Popping in a new process, piece of software, or business strategy as a stopgap for a few months, means you are probably never going to overcome the learning curve needed to have a proper return on investment.
Ask Yourself Why
One of the strangest things I’ve encountered in all my years of business is how many top-level managers never stop to ask why they are making the decisions they are. Whether you call it narcissism or (in some cases) Machiavellianism, the root problem is the same: they are extremely short-sighted.
It’s not as simple as that, however, they are short-sighted while arguing long-term goals. Take for example a company that wants to grow its clients by 15%. A new customer engagement software has been selected, but it’s going to take 4-6 months to implement. So, they decide to implement a stop-gap solution because doing so will help them grow by 15%. You see the problem there? The stop-gap isn’t going to grow their client list by 15%, but it’s being phrased in such a way that the stop-gap (and implementing it right away) is going to be what pushes them up over that 15% goal.
It won’t, though, because if it did, then it wouldn’t be a fucking stopgap, it’d be the goddamn solution.
As a member of a project team, partial solutions, stop-gaps, and failure to commits put you in a very difficult position. Projects mean supporting the company, but at the same time, means calling out bad direction if you see it. This, turns out, is a controversial concept. Many PMs have said that it’s never their job to push back against bad projects. Whatever the company wants, the company gets.
My defense of PMs pushing against bad decisions relates to your local friendly pharmacist. Let’s say your doctor prescribes a drug that (unbeknownst to them), has a fatal interaction with a medication you are already taking. Your pharmacist knows this. Would you rather have a pharmacist who fills it because “that’s what the doctor wants,” or one that pushes back because they don’t want to see you die?

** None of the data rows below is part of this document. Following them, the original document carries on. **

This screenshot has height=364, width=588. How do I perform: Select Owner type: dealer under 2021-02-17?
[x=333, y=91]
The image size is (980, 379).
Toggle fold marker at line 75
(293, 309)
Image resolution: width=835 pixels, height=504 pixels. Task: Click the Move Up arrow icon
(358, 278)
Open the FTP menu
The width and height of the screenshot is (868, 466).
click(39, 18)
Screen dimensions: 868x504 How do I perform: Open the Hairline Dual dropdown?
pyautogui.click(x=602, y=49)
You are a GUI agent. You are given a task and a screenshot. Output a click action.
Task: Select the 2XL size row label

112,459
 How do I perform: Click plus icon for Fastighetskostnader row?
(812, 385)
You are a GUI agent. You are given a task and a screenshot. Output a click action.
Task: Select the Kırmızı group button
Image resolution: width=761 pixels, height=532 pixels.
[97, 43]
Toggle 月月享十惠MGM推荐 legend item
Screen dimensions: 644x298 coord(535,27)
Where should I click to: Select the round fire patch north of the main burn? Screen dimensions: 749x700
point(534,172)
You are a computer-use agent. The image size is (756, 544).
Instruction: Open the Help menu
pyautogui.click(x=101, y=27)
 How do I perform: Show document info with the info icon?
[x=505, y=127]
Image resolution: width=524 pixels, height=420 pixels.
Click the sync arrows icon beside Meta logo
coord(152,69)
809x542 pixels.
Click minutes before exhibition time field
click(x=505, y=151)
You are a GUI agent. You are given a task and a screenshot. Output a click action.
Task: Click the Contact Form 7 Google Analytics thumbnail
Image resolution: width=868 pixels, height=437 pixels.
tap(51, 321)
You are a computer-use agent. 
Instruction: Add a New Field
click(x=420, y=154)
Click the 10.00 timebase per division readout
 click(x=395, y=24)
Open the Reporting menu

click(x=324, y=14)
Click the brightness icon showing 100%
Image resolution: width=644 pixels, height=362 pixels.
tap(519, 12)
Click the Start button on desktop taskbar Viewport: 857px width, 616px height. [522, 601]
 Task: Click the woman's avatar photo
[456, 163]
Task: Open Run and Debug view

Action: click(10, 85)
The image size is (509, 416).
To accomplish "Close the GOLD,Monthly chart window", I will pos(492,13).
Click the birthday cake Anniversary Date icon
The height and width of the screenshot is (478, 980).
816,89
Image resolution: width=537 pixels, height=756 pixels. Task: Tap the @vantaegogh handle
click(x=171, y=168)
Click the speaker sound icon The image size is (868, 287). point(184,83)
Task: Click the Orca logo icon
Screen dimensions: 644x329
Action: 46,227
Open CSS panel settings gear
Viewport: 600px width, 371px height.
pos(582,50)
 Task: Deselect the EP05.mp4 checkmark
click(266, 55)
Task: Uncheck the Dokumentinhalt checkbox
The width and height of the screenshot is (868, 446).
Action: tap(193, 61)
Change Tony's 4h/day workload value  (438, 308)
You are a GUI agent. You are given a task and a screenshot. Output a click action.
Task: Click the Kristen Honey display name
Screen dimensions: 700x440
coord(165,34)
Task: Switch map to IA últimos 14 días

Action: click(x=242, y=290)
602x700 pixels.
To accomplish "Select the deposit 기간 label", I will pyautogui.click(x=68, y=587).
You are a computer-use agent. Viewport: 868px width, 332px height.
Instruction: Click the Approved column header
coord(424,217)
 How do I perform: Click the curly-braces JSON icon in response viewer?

This is especially true if you work for a company that provides services to other companies. You know your product better than the people who have never used it. Tell them they are being stupid if they ask for something that is bad.
Also, as a PM, you’ve more than likely worked with people in the company outside of the bell-end asking you to implement this bullshit stop-gap half-solution. You probably know or can find out, what the ramifications are on this beyond the limited vision they have.
As decision-makers, you need to stop being stupid, and as PMs, you need to step up and start pushing back against these wasteful practices.